Drivers on the London tube’s Northern Line secured an important victory last week after forcing London Underground to withdraw the entire fleet of Northern Line trains.
Staff had expressed concerns after discovering that an emergency braking system was failing. This system automatically stops the train if it passes through a red signal. But on several occasions trains had continued to run after passing signals.
Reps from the RMT and Aslef unions tried to bring the issue to management’s attention. But nothing was done.
The tube is part-privatised under New Labour, with a company called Tubelines responsible for all maintenance work.
Tubelines further contracts out maintenance to Alstom, the firm which built the trains, and Alstom subcontracts the maintenance of the emergency braking system to yet another company.
Under the terms of its contract, Tubelines had 65 days to deal with the problem. London Underground was happy to leave it at that. But the drivers weren’t happy.
Previous experience has taught us that if frontline staff don’t look after our own safety, nobody else will.
And as the bomb attacks on 7 July and 21 July showed, it’s train drivers and station staff that are the first on the scene to deal with any disaster.
Underground staff have a strong history of taking action to protect the safety of themselves and the travelling public. In recent years, drivers on the Jubilee Line have refused to drive when their radios failed.
Earlier this year drivers at Edgware Road depot did the same — and were threatened with having their pay docked. This didn’t deter them, and the recent bombings have forced tube bosses to accede to union demands that trains should not run without working radios.
Last week London Under-ground finally agreed to double-crew Northern Line trains. This gave the driver a second person who could apply the emergency brakes if the train passed a red signal.
While still not as safe as drivers would have liked, they were willing to compromise after management promised to take the issue seriously.
But management withdrew double-crewing after just one day. When the emergency brakes again failed to apply on a train, drivers started refusing to work.
No longer prepared to accept London Underground’s assurances over safety, drivers refused even when bosses offered double-crewing again.
All workers have the right to refuse to work if they think it’s unsafe. But it’s often only in strongly unionised workplaces with good safety reps that workers feel confident enough to refuse.
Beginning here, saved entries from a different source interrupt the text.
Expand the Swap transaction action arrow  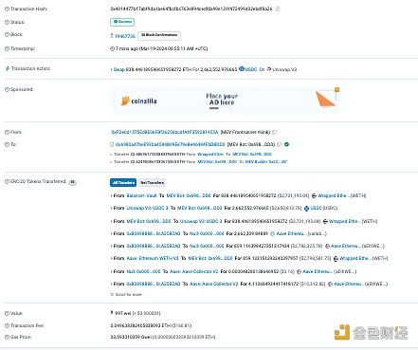point(111,69)
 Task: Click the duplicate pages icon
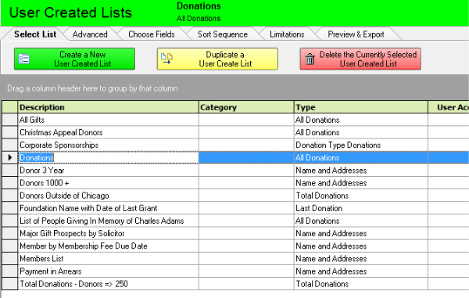click(166, 59)
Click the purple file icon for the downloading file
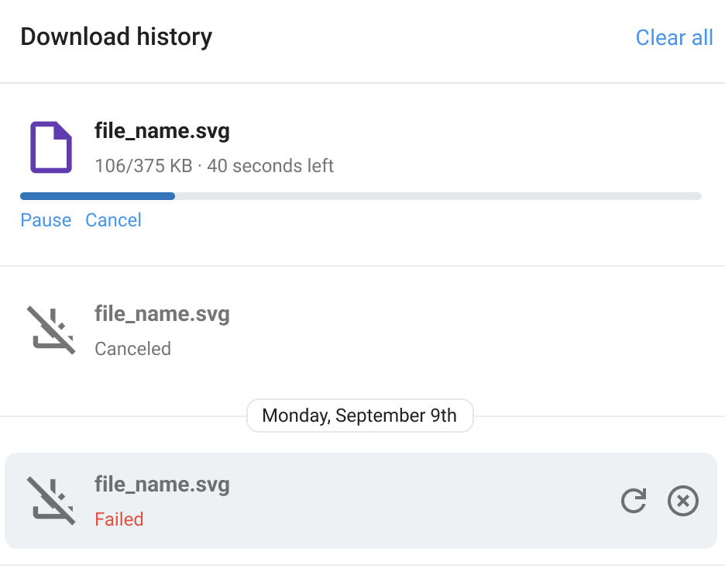Viewport: 725px width, 583px height. click(x=51, y=147)
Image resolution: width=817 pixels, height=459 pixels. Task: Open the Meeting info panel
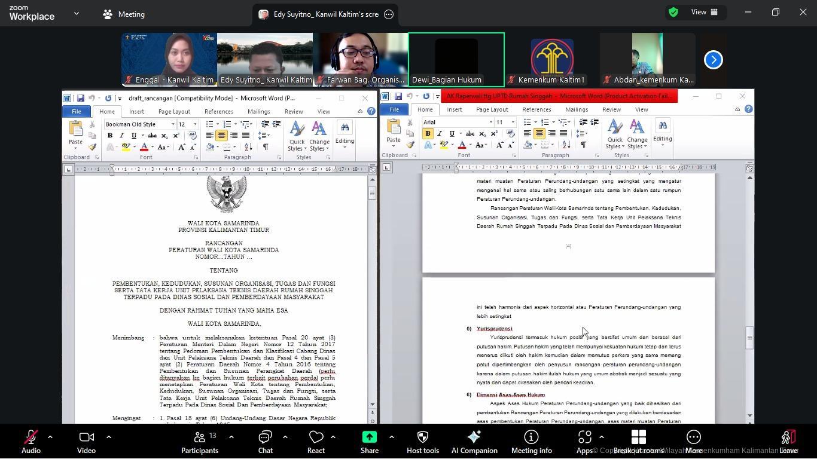click(531, 442)
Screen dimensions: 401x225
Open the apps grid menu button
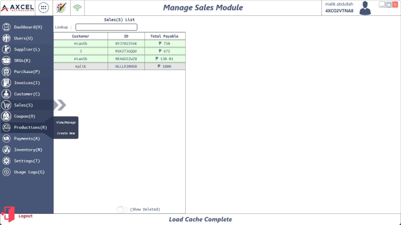(44, 8)
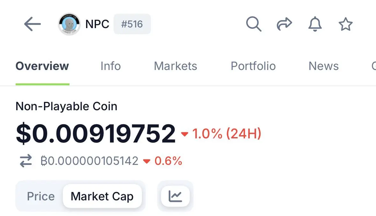The image size is (376, 216).
Task: Tap the $0.00919752 price value
Action: [x=96, y=133]
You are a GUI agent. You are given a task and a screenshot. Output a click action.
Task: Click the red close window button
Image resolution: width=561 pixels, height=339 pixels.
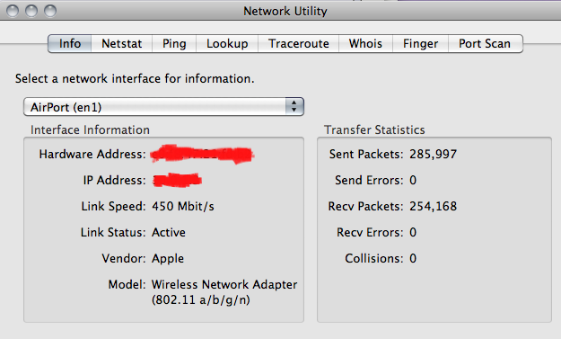(x=13, y=11)
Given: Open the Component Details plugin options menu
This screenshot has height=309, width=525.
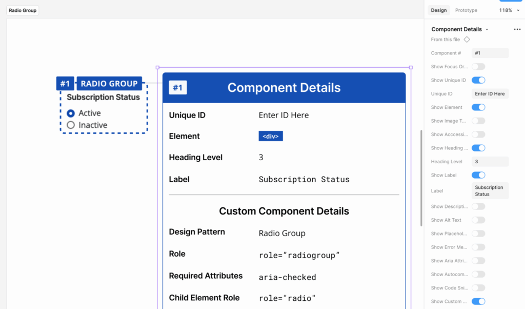Looking at the screenshot, I should click(517, 29).
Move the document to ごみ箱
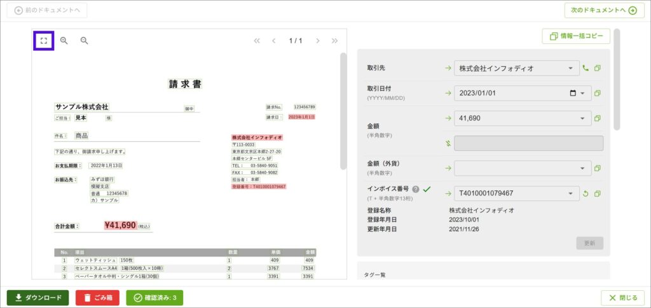The image size is (651, 308). [x=97, y=298]
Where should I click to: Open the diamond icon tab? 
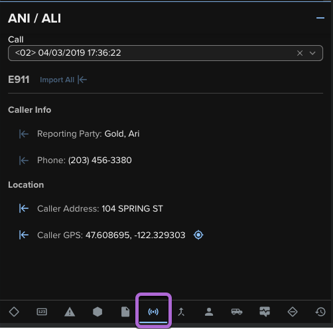(14, 312)
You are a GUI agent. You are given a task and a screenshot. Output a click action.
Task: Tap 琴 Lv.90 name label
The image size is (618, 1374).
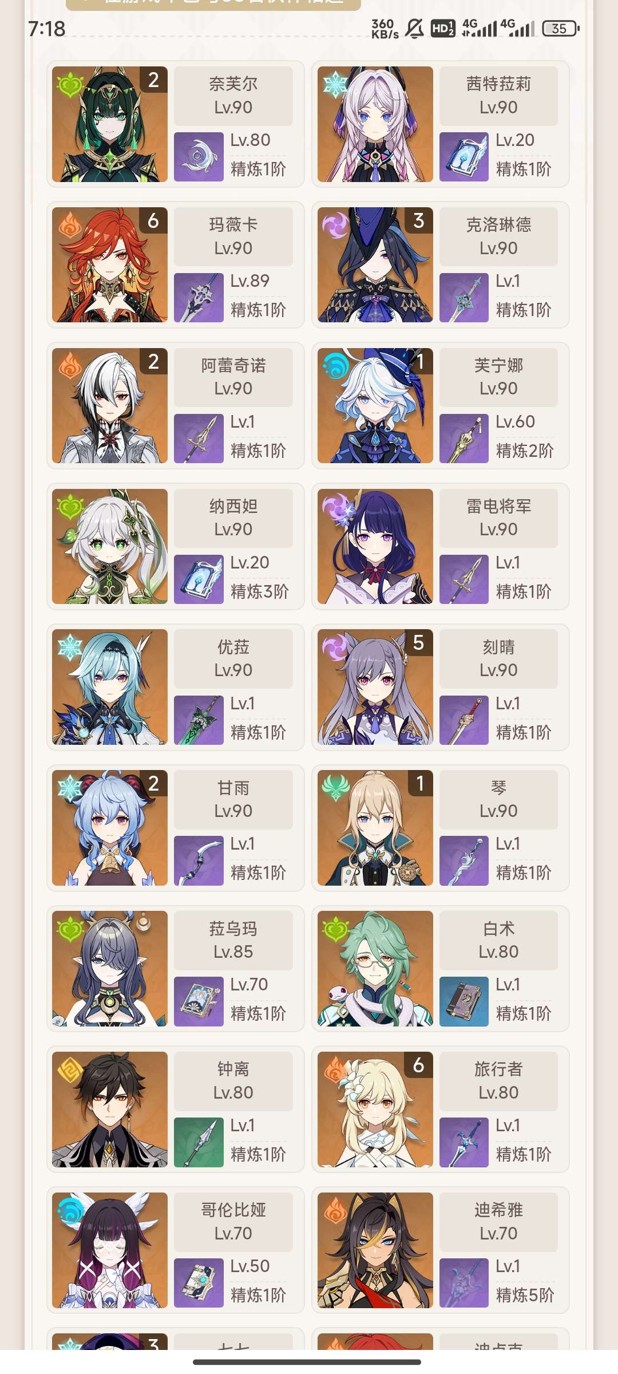498,799
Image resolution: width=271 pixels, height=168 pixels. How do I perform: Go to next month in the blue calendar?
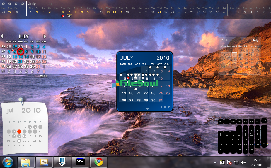coord(169,107)
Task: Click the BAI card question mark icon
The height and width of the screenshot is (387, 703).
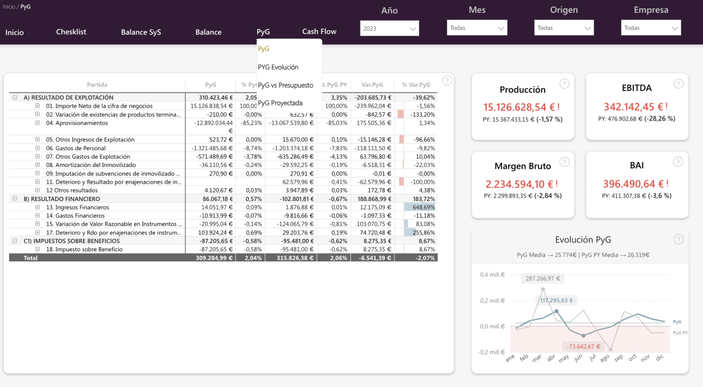Action: pos(678,161)
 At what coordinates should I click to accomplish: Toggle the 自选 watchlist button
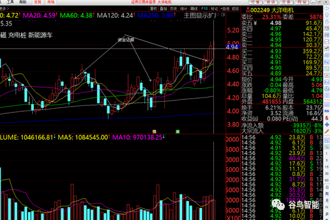(225, 8)
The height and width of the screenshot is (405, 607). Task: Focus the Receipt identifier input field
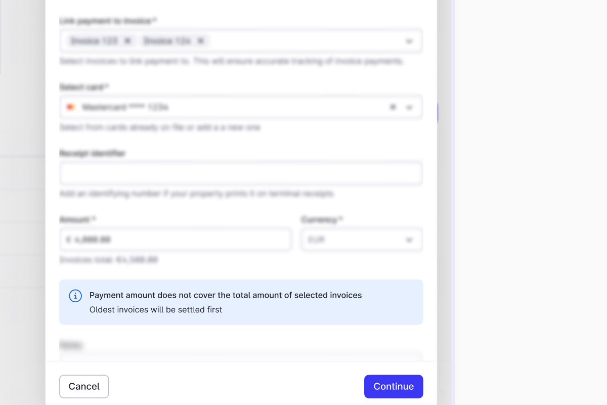[241, 174]
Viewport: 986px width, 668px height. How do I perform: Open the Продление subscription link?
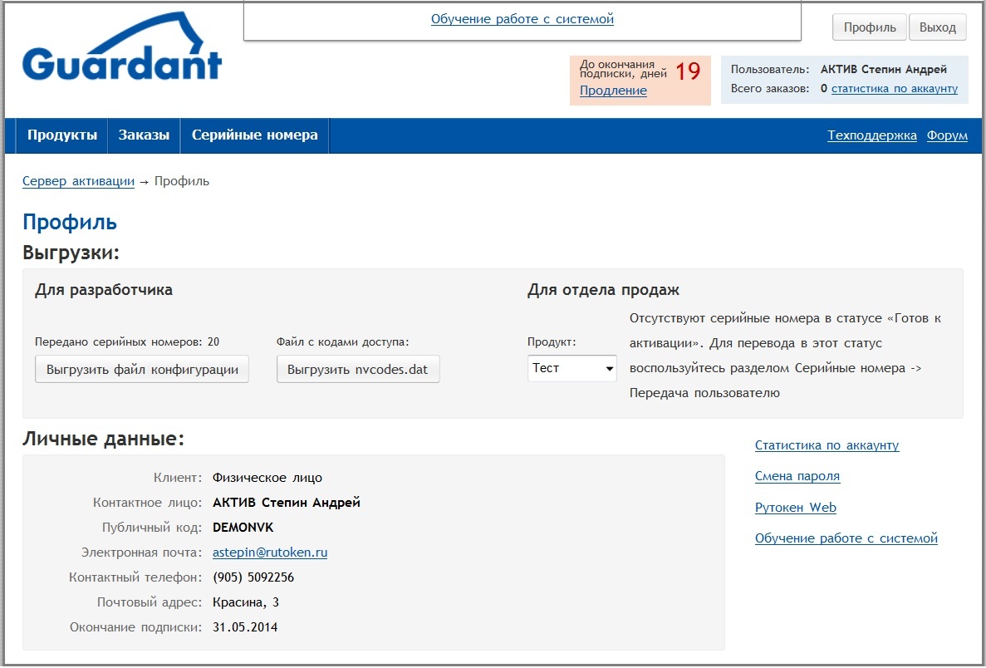click(613, 91)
Unfortunately the law makes this an individual decision — and unions are often over-cautious about advising people to refuse in case they fall foul of anti-union laws.
In one recent incident at another depot, management started making noises about “illegal industrial action” when workers joined together to refuse to work.
Thankfully unions on the tube are generally strong enough to defeat such bullying.
Drivers at Northern Line depots faced usual attempts at intimidation. While London Underground publicly boasted of how much it cared about safety, its managers were busy threatening to stop drivers’ pay and intimidating station staff into “volunteering” to help with the double-crewing.
Eventually, four drivers were sent home without pay — and the situation escalated. Faced with all their drivers refusing to work, London Underground did what unions had demanded.
The entire fleet was withdrawn and only reintroduced when a workable and safe solution to the problem was found.
Both RMT and Aslef told tube bosses that they would be balloting for strike action unless drivers were given guarantees that no action would be taken against them and that nobody would lose any pay.
The strength of the drivers’ action shocked London Underground, forcing senior management to issue a press release promising that drivers wouldn’t be victimised.
In the meantime, London Underground took control of maintenance under “emergency” powers, and the Northern Line fleet was modified over the following few days.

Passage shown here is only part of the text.